Appare ovvio come tutti questi comportamenti finiscano, alla lunga, per compromettere il funzionamento sociale e lavorativo del soggetto.
Ai fini di una corretta diagnosi, è importante che lo specialista possa con sicurezza escludere che la sintomatologia esposta non sia riconducibile ad altri disturbi (fobia sociale, una forma grave di ansia sociale, o altre fobie specifiche) e valuti anche l’eventuale presenza di quei disturbi che sono spesso associati all’agorafobia (disturbi d’ansia, depressione, abuso di alcol o sostanze stupefacenti ecc.).
Esistono alcuni test psicologici (per esempio il Panic and Agoraphobia Scale) per analizzare se esistano le condizioni favorevoli l’instaurarsi dell’agorafobia o per misurarne il grado di gravità.
Cura dell’agorafobia
Generalmente chi soffre di disturbi da agorafobia tende a evitare, oltre alle situazioni potenzialmente pericolose, anche di parlare dei propri problemi, avvertendo questo suo disagio interno come qualcosa di umiliante e imbarazzante nei confronti della società.
Questo non permette né di comprendere la reale portata del disturbo né una facile guarigione, poiché queste persone preferiscono rivolgersi alla farmacologia, con uso (e spesso abuso) di farmaci ad azione ansiolitica (come l’alprazolam o il bromazepam, per esempio).
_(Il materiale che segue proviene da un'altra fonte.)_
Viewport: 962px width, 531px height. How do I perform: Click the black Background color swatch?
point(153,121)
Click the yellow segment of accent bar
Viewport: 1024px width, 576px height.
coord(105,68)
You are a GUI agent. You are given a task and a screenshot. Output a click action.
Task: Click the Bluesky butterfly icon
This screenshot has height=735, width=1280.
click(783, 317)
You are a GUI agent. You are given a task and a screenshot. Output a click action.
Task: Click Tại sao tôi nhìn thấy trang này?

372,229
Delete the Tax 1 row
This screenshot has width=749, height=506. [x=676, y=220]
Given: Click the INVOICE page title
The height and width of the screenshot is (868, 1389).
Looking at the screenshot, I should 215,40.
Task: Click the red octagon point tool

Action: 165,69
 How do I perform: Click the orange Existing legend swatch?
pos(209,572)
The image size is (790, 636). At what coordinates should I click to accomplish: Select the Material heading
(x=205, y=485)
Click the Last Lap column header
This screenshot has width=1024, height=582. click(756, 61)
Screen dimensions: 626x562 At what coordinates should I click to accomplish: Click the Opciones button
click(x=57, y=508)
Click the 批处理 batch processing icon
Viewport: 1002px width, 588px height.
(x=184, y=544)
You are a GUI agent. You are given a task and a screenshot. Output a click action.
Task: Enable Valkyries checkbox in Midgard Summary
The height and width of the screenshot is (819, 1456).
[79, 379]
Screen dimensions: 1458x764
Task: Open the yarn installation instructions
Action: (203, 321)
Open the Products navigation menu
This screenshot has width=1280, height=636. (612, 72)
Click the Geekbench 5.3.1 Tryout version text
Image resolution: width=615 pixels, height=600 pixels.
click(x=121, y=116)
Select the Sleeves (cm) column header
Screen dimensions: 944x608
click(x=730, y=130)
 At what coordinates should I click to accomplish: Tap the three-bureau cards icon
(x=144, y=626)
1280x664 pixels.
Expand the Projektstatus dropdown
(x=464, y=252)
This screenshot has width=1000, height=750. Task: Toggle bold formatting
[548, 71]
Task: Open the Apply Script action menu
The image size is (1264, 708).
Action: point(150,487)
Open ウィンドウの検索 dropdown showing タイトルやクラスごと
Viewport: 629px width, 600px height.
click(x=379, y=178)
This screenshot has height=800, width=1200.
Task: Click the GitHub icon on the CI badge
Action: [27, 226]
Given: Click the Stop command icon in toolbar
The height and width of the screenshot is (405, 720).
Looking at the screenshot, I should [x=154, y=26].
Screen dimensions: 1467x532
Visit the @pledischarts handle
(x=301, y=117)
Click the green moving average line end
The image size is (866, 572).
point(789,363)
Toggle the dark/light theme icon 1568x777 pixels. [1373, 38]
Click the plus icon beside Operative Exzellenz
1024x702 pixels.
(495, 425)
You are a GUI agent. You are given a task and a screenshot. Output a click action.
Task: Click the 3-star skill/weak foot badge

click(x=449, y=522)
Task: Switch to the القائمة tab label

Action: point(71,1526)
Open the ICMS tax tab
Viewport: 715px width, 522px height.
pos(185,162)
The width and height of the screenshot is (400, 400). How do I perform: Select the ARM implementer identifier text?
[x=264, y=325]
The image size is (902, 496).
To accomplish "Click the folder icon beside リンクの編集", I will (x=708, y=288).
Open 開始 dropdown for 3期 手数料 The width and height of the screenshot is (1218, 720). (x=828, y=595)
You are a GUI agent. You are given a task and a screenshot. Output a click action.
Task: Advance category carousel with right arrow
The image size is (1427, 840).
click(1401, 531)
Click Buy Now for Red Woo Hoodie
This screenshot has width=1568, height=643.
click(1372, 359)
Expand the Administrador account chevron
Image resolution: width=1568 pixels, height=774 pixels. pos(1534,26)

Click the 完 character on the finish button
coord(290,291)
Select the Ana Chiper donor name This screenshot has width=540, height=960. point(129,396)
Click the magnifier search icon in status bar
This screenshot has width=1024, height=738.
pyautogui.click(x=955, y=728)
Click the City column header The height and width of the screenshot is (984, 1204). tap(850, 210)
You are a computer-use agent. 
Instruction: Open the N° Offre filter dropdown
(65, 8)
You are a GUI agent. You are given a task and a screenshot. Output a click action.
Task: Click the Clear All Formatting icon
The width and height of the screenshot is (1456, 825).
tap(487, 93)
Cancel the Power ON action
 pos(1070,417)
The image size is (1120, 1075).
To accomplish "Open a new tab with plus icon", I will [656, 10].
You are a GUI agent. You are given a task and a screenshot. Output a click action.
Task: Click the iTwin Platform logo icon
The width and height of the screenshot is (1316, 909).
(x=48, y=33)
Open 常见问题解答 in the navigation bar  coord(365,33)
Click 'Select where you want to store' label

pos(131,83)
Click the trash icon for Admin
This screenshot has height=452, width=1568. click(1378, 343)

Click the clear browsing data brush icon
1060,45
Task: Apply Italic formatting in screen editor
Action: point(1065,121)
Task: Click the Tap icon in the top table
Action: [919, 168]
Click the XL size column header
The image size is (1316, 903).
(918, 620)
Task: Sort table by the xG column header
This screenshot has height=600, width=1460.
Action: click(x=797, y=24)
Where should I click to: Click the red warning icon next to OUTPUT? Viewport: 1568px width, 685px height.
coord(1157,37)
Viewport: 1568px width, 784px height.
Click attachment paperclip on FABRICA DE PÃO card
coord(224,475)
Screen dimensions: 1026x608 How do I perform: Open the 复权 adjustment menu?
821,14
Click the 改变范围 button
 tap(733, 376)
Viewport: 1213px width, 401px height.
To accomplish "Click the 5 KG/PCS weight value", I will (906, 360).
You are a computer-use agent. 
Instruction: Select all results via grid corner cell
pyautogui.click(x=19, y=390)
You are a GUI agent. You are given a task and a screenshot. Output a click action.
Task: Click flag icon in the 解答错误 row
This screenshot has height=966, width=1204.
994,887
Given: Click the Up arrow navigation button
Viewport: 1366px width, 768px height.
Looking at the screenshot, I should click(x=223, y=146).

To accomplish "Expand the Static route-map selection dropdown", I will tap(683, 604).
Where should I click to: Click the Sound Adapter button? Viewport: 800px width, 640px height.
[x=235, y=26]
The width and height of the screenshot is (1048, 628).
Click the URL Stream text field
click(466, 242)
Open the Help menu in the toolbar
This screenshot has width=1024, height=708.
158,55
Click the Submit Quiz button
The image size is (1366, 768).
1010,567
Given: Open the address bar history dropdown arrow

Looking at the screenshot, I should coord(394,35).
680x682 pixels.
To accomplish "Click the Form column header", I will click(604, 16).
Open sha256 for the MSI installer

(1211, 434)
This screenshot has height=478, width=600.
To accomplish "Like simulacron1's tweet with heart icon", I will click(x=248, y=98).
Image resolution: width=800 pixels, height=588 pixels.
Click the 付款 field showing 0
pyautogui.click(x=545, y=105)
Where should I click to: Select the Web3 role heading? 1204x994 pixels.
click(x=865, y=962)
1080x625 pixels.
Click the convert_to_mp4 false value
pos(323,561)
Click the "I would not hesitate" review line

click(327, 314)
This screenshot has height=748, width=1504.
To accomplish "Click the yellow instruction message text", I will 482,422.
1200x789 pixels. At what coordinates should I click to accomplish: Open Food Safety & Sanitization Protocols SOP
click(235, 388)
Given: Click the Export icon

Quest’ultimi, tuttavia, non aiutano a curare la malattia, ma anzi entrano a far parte della disfunzione agorafobica del paziente, che vede nei farmaci una possibile via di fuga, diventando nei casi più gravi una vera e propria dipendenza, una sorta di ancora di salvataggio, priva però di una concreta soluzione.
Per curare in modo efficace l’agorafobia è necessario sottoporsi a un trattamento psicologico, che miri a riorganizzare gli stati psicofisici della persona, con lo scopo di eliminare i fattori problematici e mantenere quelli positivi, cercando di trasmettere una maggiore convinzione e fiducia in sé stessi.
Non si valutano tanto le cause che possano aver scatenato in passato il disturbo, ma si cerca di lavorare sugli aspetti futuri, prevedendo una ventina di sedute dilazionate nel tempo, volte al miglioramento graduale del paziente.
Per i casi meno gravi di agorafobia può essere sufficiente anche una riorganizzazione della propria personalità.